29 Ekim 2008 Çarşamba

Dost'a özlem....


Yıl 2000.Babam iş çıkışı veteriner bir arkadaşınla geldi, iki tane köpek getirmişler, seçin dedi abimle bana birini.Biri uzun siyah beyaz tüylü diğeri ise kısa ve simsiyah tüylüydü.Karar veremedik önce sonra severken tesadüfen patisini verdi simsiyah olan.Böylece kaderini çizmiş olduk onu isteyerek.Adını ben koydum, Rocky olsun dedim.Bahçede babam ona çok güzel bir klube yaptı.Senelerce çok eğlendik, çok alıştık ona.

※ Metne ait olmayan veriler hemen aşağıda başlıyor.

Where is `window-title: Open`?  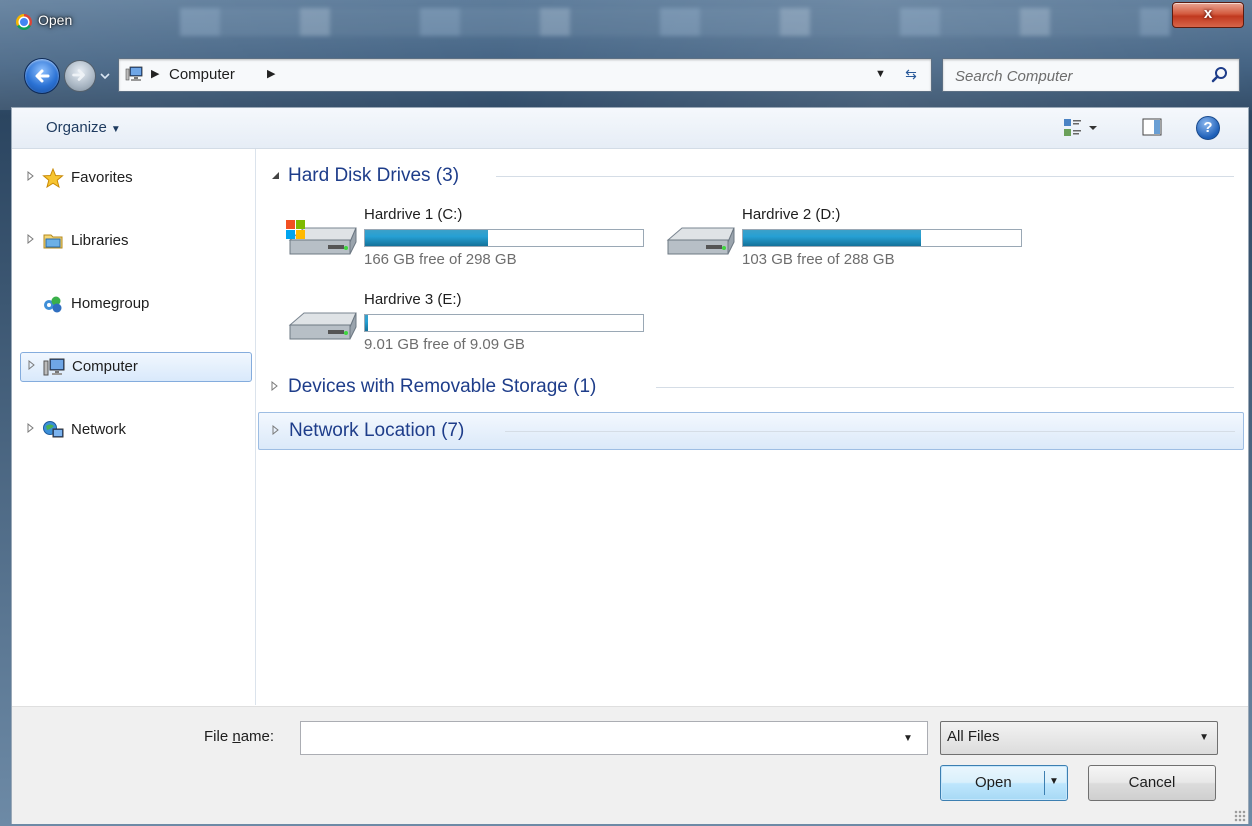 window-title: Open is located at coordinates (56, 20).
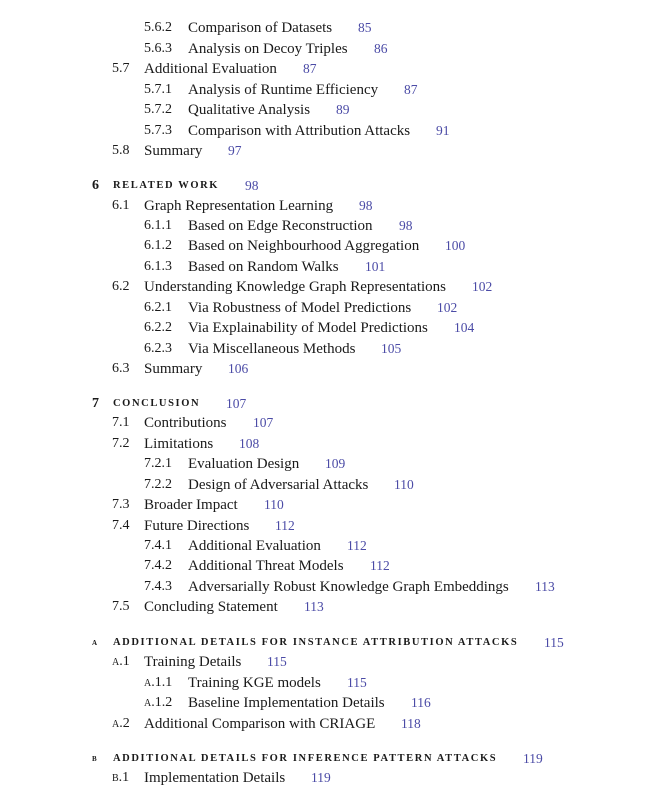  What do you see at coordinates (280, 226) in the screenshot?
I see `toc-entry-title: Based on Edge Reconstruction` at bounding box center [280, 226].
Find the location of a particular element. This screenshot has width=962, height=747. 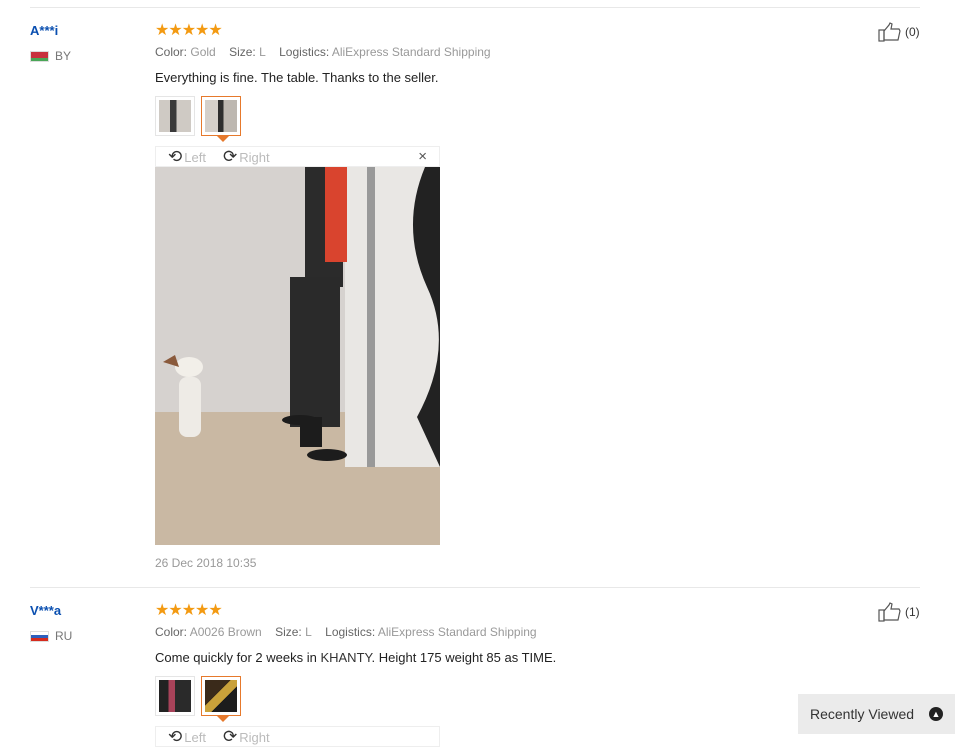

review-photo-image is located at coordinates (298, 356).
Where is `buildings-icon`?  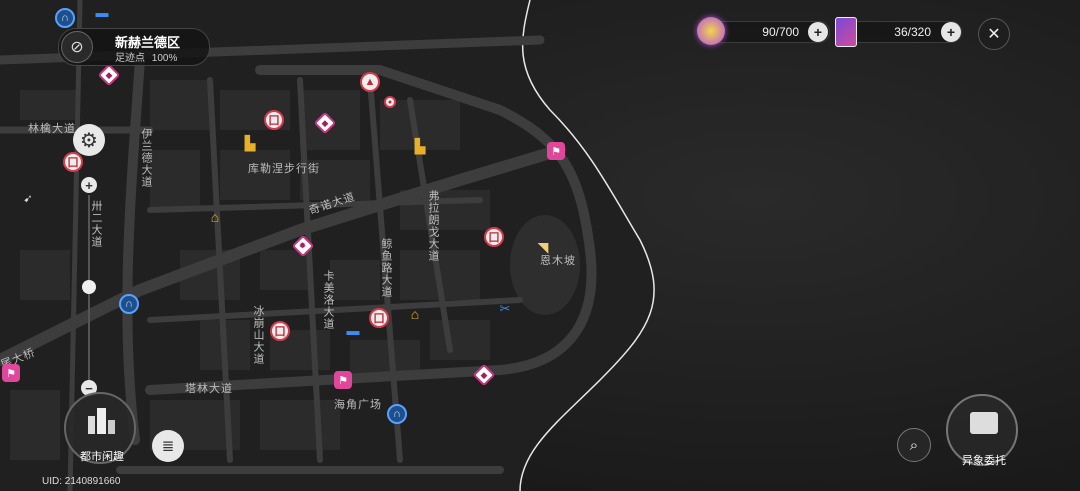
buildings-icon is located at coordinates (102, 421).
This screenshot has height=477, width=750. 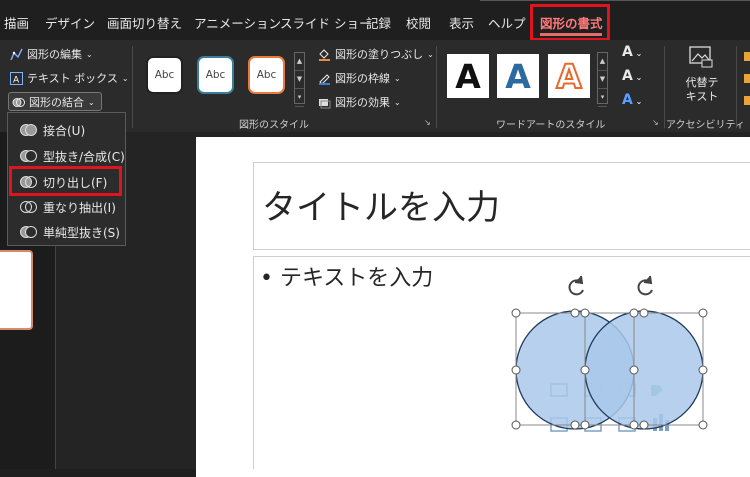 I want to click on text-effects-button: A ⌄, so click(x=632, y=100).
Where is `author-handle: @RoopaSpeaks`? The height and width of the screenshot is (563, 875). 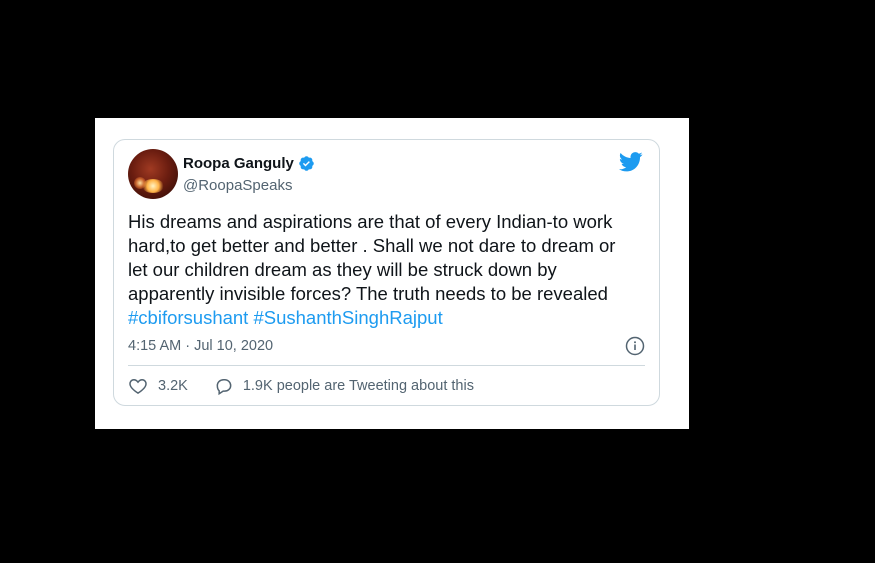
author-handle: @RoopaSpeaks is located at coordinates (238, 186).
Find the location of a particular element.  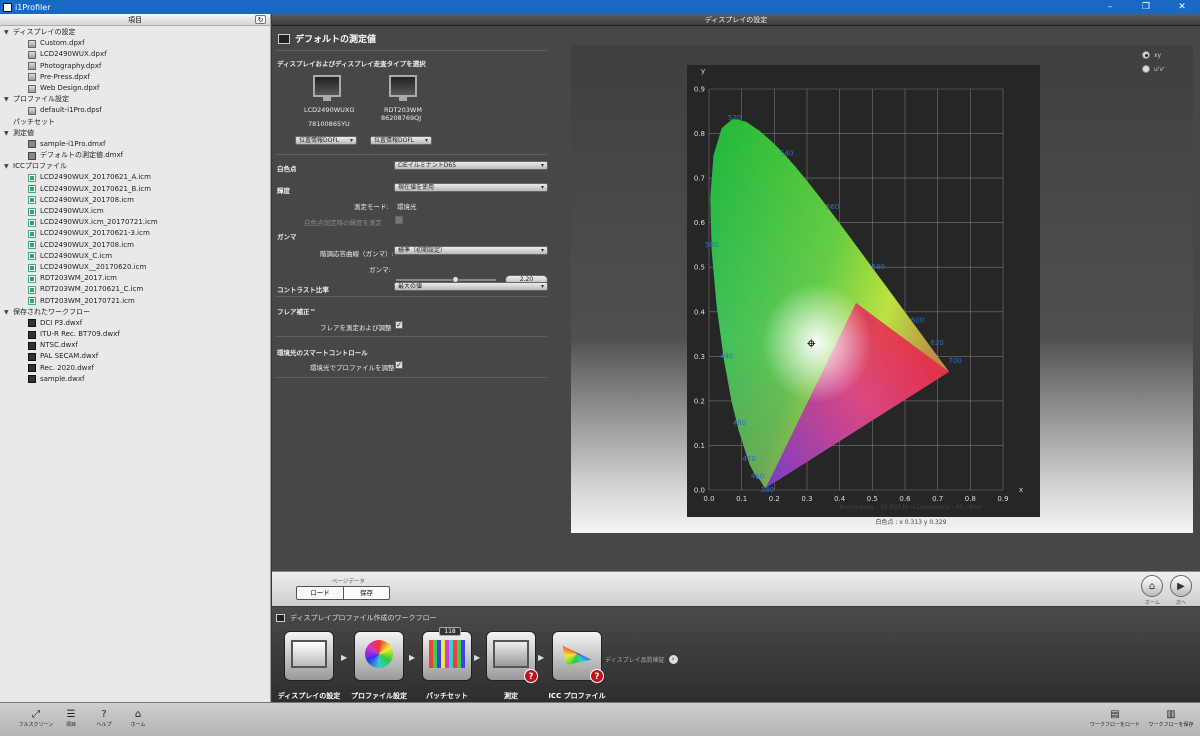

tree-folder: ▼ ディスプレイの設定 is located at coordinates (135, 32).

Kışın kar yağdığında bayılırdın yerdeki karların üzerinde sürünmeye, kar yerdin deli gibi kızardım hasta olucaksın diye.Yandaki teyzenin evinin çatısına çıkar tepemize atlardın, mutfağın camına kollarına koyar içeri bakardın, teyzem her bize gelişinde onu ilk sen karşılardın,o da seni dudağından öperdi, arabalardan korkardın, sudan korkardın, kedilerden korkarın, sana kedi gibi köpek derlerdi, ben hayır "fare" gibi köpek derdim,ama sen hiç alınmazdın bize yine severdin, ramazanda geçen davulcudan nefret ederdin, sabah ezanına uyuz olur havlar dururdun.Uzaktaki mahallelerdeki köpeklerle havlayarak iletişim kurardın, bütün mahalleyi uyutmazdın, sonra klubenin kenarlarını kemirir parçalardın, babam onarır sen parçalardın. Sonra bir gün hastalandım, yaşlıydın ama 8 sene olmuştu bizimle yaşayalı, bizden biri olmuştun erkek kardeşim diyordum sana.Ama çok hastalandın, veterinerler çaresiz kaldı.Bir akşam annem seni kaskatı kesilmiş halde buldu bahçede....hareketsiz, soğuk, sessiz.... Sana sadece bir kere baktım,bakamadım, dokunamadım... Çok özlüyorum seni, çocukluk arkadaşımı...erkek kardeşimi.... Eğer bir yerden beni izliyorsan sakın gözyaşlarımı görme olur mu? Seni çok seviyorum.